Zu den jüngsten Berichten über die durch den 4. Pavillon wegfallenden Parkplätze positioniert sich die FDP Saar auf der Seite der Studierenden, der Lehrenden an der Hochschule für Musik (HfM) und nicht zuletzt auf der Seite der kulturell interessierten Bürgerinnen und Bürger.

Aus Sicht der Freien Demokraten ist es nicht nachvollziehbar, dass das Land mit Hilfe der Stiftung Saarländischer Kulturbesitz e.V. für eine bauliche Verdichtung sorgt und parallel dazu das Angebot an Parkplätzen reduziert.

Besonders ärgerlich sei, dass nach der situationsbedingten Bauunterbrechung, mit der Um-planung durch das jetzt zuständige Architekturbüro Kuehn Malvezzi, ein viel umfangreicherer Wegfall von Parkplätzen realisiert wird, als er gemäß der ursprünglichen Variante des Büros „twoo Architekten“ vorgesehen war.
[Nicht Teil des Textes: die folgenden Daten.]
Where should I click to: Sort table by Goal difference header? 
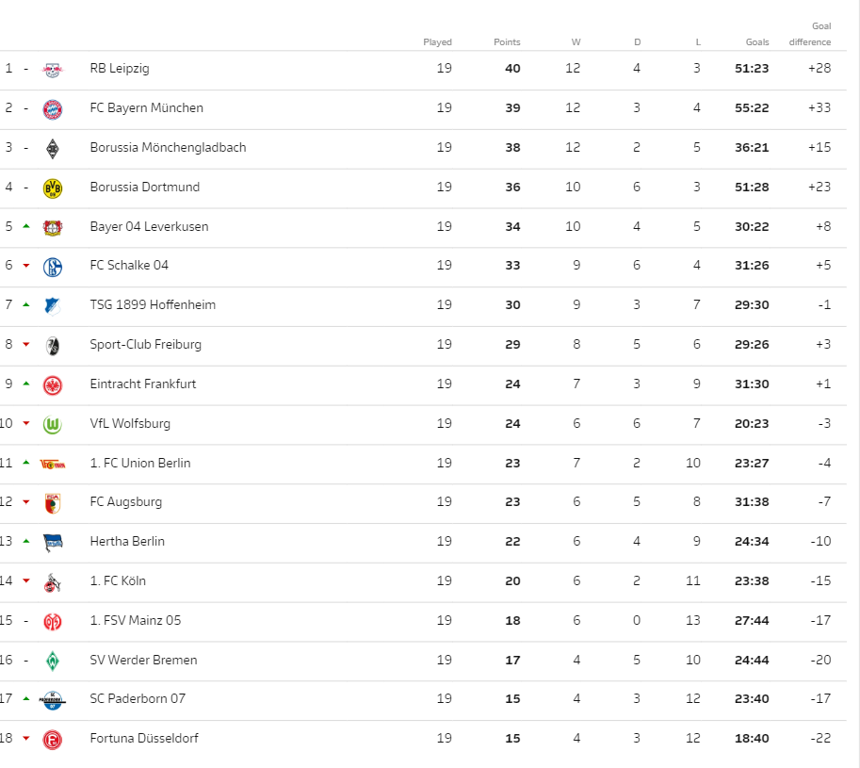[x=810, y=34]
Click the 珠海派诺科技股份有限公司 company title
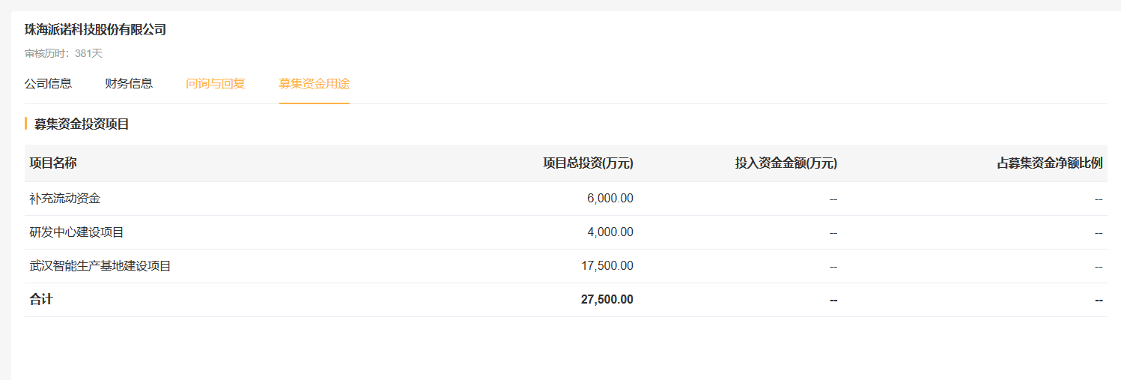This screenshot has height=380, width=1121. click(x=95, y=30)
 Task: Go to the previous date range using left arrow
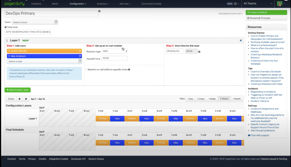(x=20, y=99)
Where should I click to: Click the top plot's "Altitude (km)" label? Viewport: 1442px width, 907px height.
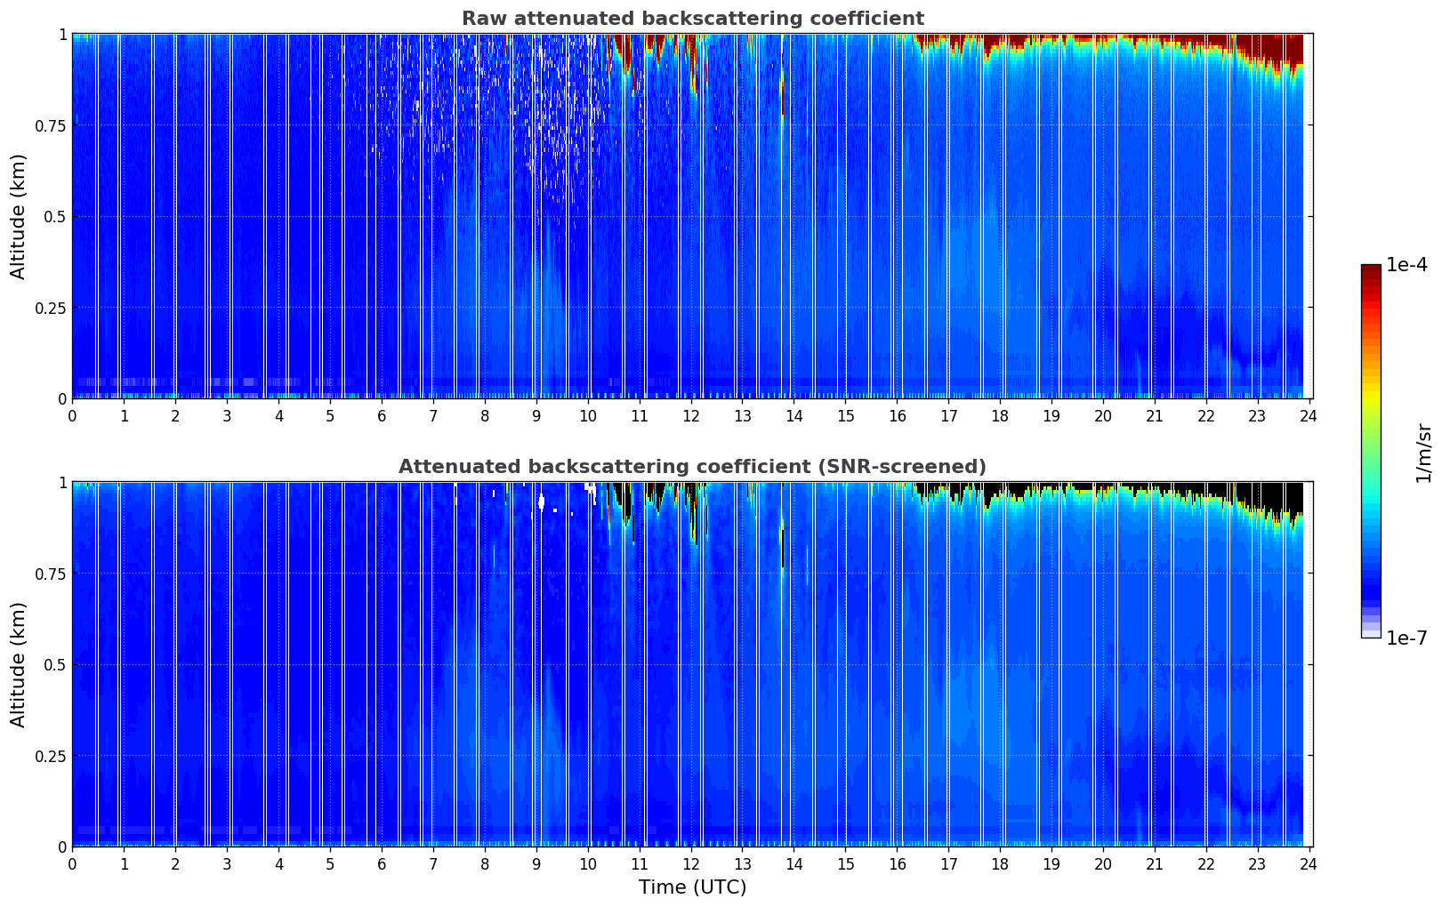pyautogui.click(x=19, y=216)
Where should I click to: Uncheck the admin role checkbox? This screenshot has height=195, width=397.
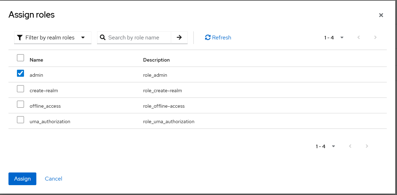[20, 73]

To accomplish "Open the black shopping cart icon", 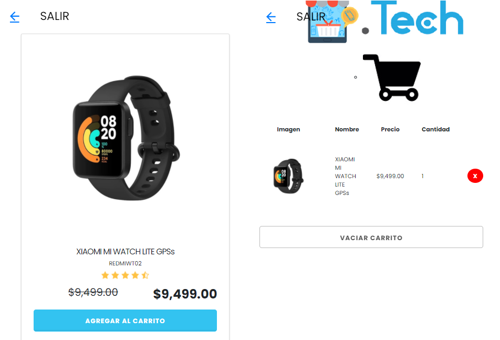I will click(392, 77).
Der stellvertretende FDP-Landesvorsitzende und Saarbrücker FDP-Chef Roland König erklärt hierzu: „Jeder private Bauherr muss zu einem Bauvorhaben Stellplätze nachweisen. Das dürfen alle Betroffenen im Umfeld der Hochschule für Musik auch von der Stiftung Saarländischer Kulturbesitz e.V. erwarten. Leider erfährt hier das Possenspiel um den 4. Pavillon eine unrühmlich Fortsetzung indem sogar noch Parkraum wegfällt.“

In diesem Fall sei dieses besonders schlimm, da viele Studierende zwischen dem Unicampus und der HfM pendeln müssten und ein Einhalten der Stundenpläne ohne adäquaten Parkraum und in Ermangelung einer geeigneten Verbindung des öffentlichen Personennahverkehrs unmöglich ist. In Einzelfällen kann das sogar dazu führen, dass sich Studienzeiten verlängern, ein Umstand der aus Sicht der Freien Demokraten nicht hinzunehmen ist und bei dem die Landesregierung dringend für eine tragbare Lösung sorgen muss.